## AIM
Copy out every line again, starting with the line with "The width and height of the screenshot is (600, 900)." and going on through the line with "click(856, 173)", and add 143 to each coordinate in the answers while leaving all other numbers as they are.

## MATERIAL FOR THE TASK
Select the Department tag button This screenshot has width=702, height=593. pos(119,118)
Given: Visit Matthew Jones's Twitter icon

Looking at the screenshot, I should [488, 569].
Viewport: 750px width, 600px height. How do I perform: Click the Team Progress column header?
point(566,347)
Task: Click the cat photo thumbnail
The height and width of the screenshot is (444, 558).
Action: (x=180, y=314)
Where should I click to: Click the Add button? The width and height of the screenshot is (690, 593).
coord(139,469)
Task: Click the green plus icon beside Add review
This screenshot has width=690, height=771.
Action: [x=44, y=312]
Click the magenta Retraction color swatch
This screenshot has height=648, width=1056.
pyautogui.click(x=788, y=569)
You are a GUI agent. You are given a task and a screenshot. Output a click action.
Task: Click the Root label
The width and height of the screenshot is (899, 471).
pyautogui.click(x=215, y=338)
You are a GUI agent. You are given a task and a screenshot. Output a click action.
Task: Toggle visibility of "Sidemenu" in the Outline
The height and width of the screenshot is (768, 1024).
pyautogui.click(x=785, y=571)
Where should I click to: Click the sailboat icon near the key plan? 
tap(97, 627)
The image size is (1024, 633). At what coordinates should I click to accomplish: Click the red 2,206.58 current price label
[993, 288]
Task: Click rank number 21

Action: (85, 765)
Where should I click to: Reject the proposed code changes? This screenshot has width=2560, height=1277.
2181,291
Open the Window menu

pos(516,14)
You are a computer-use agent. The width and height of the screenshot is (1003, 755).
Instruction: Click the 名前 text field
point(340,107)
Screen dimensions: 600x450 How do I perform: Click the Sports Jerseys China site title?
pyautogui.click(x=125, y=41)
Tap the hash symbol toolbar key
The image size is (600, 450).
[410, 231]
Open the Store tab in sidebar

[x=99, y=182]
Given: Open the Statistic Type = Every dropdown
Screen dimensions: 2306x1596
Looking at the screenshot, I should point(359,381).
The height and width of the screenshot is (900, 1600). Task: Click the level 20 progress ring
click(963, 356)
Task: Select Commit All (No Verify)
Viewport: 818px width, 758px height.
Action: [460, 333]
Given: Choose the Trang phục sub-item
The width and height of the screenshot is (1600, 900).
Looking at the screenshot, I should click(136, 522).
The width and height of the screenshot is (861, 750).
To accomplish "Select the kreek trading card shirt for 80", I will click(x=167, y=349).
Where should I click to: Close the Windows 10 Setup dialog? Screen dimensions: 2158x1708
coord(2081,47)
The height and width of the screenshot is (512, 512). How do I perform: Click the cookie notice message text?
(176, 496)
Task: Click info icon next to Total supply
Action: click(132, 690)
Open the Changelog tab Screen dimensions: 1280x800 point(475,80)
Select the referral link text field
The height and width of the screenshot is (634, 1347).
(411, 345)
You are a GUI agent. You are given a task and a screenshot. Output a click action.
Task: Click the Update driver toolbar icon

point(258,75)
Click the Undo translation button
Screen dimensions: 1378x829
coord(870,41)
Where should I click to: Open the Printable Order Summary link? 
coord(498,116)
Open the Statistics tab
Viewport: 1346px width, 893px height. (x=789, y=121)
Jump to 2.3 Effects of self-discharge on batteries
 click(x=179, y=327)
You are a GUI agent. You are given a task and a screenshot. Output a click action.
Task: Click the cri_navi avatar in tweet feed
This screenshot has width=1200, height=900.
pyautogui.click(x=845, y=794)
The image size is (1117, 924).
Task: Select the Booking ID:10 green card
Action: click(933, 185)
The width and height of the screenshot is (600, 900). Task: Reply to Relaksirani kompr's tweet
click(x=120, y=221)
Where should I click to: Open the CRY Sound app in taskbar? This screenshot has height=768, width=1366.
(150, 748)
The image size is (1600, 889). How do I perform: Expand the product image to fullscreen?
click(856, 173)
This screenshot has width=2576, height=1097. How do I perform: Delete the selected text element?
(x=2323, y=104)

## EXERCISE SOLUTION
The width and height of the screenshot is (600, 900). Task: Reply to Relaksirani kompr's tweet
click(x=263, y=364)
Where should I click to: Open the CRY Sound app in taskbar? This screenshot has height=768, width=1366.
(293, 891)
The image size is (1600, 889). How do I perform: Expand the product image to fullscreen?
click(999, 316)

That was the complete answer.